Metáforas, cajas y un matemático.


 Imagina que un día te encuentras a un amigo que tiene una caja de cartón, y sobre ella para identificarla tiene la “Etiqueta”: Libros, y él te pregunta, ¿te interesa algún libro de esta caja?; tú no estarás en disposición de decidir algo al respecto, ya que “no conoces el contenido” de la caja, y por lo tanto la temática de ellos.

Algo similar es lo que hacemos cuando “etiquetamos” a cosas en sí muy diferentes de la misma forma.
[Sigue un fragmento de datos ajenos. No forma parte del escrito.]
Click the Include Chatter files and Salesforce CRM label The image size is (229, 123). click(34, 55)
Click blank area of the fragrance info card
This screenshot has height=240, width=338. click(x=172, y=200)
Si alguien me dice que tiene “un problema”, por asociación interna a la “etiqueta” (problema), pensaré que es algo “negativo” y me predispondré a ello. 

Ahora bien, en la cuestión que yo puedo devolverle, y es ¿de qué va el asunto?, puede explicarme que de profesión es matemático y que está gestionando un asunto que aún no ha resuelto con algo relacionado con la trigonometría. ¿Realmente es un “problema negativo” como yo lo he asociado en un principio, o quizás, sea algo positivo que en sí exista ya que forma parte de su profesión?

Es aquí donde quiero llevar la atención, y es el notar qué etiquetas lingüísticas ponemos a la hora de denominar una situación; ya que esas etiquetas internamente nosotros las tenemos asociadas a una serie de ideas al respecto, y por lo tanto distintas etiquetas, nos conectarán con cosas distintas; y en estas cosas distintas, evaluar cuáles son las más útiles a emplear y que encajen de forma más eficiente a esa situación.